#### [What you need to do]
Output the data below exactly.

#### [Data to use]
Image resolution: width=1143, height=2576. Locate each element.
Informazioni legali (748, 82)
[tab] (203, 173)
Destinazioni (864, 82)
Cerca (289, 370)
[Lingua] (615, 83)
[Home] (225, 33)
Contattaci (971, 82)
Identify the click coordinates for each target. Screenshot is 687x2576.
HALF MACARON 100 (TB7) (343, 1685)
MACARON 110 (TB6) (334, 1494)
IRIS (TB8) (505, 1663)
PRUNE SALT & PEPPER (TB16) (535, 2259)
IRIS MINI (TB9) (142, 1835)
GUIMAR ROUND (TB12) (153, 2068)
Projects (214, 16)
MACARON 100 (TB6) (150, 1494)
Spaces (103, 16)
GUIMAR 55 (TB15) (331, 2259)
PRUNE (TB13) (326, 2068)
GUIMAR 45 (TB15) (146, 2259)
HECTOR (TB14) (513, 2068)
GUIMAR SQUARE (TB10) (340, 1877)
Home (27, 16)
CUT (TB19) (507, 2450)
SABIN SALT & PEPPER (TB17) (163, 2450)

#### [Solution for this exercise]
Image resolution: width=1143, height=2576. Locate each element.
Informazioni legali (748, 82)
[tab] (203, 173)
Destinazioni (864, 82)
Cerca (289, 370)
[Lingua] (615, 83)
[Home] (225, 33)
Contattaci (971, 82)
Identify the click coordinates for each target. Screenshot is 687x2576.
HALF MACARON 100 (TB7) (343, 1685)
MACARON 110 (TB6) (334, 1494)
IRIS (TB8) (505, 1663)
PRUNE SALT & PEPPER (TB16) (535, 2259)
IRIS MINI (TB9) (142, 1835)
GUIMAR ROUND (TB12) (153, 2068)
Projects (214, 16)
MACARON 100 (TB6) (150, 1494)
Spaces (103, 16)
GUIMAR 55 (TB15) (331, 2259)
PRUNE (TB13) (326, 2068)
GUIMAR 45 (TB15) (146, 2259)
HECTOR (TB14) (513, 2068)
GUIMAR SQUARE (TB10) (340, 1877)
Home (27, 16)
CUT (TB19) (507, 2450)
SABIN SALT & PEPPER (TB17) (163, 2450)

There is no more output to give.